I’ve been to Tokyo twice. Most people know about the wild public transport issues they have on the subway – the harassment, the people whose job it is to shove as meany people as possible into a single train car, etc. Having been on a Tokyo subway during rush hour… It’s a nightmare for someone that’s worried about misunderstandings. Sometimes I got crammed between two or more very polite Japanese women and have no choice but to smell their hair. (I’m roughly four inches taller than the average Japanese woman, so my nose is right at scalp height when standing straight up)
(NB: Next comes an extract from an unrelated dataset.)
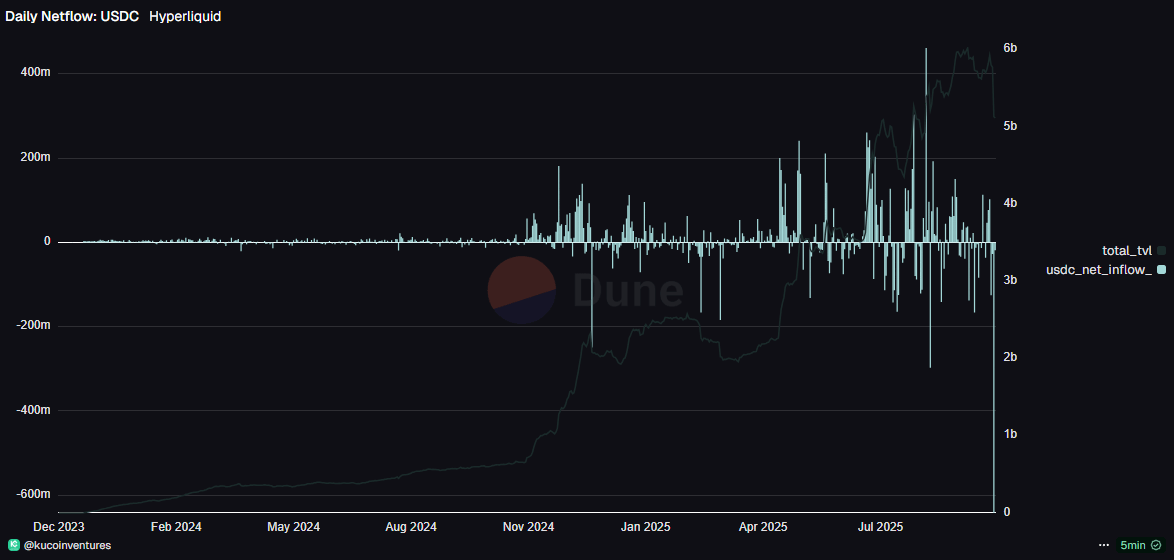Open the Daily Netflow: USDC chart title
The image size is (1174, 560).
coord(72,17)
Where am I going with this? I have a very specific issue with a single scene in Signs Preceding the End of the World. I’m sure I’m taking this too seriously, but there’s a part in the book where a coyote is helping Makina across a river on her way to Texas, and the narrative goes out of it’s way to show that he appears disinterested in her, which is interesting since every other male character so far seems ready to jump her bones with a second’s notice. Yet, while they’re rowing across, Makina notices him smell her hair. Just thinking about this…. If she’s on a back stroke while he’s on a front stroke with the oars, wouldn’t he be more or less forced to inhale while she was leaning back (depending on his breathing rhythm)?
Now I’ve polled a few people that I assume are female, and they’ve informed me that this kind of thing isn’t uncommon, it is very noticeable, and it is “totally gross,” but I really don’t know what to think of it. Did he do it on purpose? Why? Did he like what Makina smelled like? Does it matter?
I can’t even begin to answer these questions because I can’t even fathom why someone would smell another person’s hair. I think I’ve only ever done it on purpose when my girlfriend asked me if I liked the new conditioner she got. It was pretty good, kind of like a melon smell but better because it was coming from a woman I love.
I guess my point is that there are certain aspects of the novel that I can’t even begin to understand, principally the female experience. I’ve been to gay bars and been objectified and hit on in ways that made me super uncomfortable and had people touch me without my consent, I’ve had coworkers at work make weird advances on me or hit on me or touch me, but as a man it’s a much different experience with different types of weirdness and different feelings of conflict. And even when it’s directly happening to me, I’m not really “tuned in” to it like Makina is in the novel.
I’ll end with this: is it even worthwhile for someone like me to try to understand this aspect of the novel? Or will I always be fumbling trying to deconstruct an alien experience from a perspective totally divorced from my own ego? I’ve always felt constrained in these respects as a man, and I want to understand these aspects of life in a way that doesn’t make me feel like Ice T on Law and Order SVU.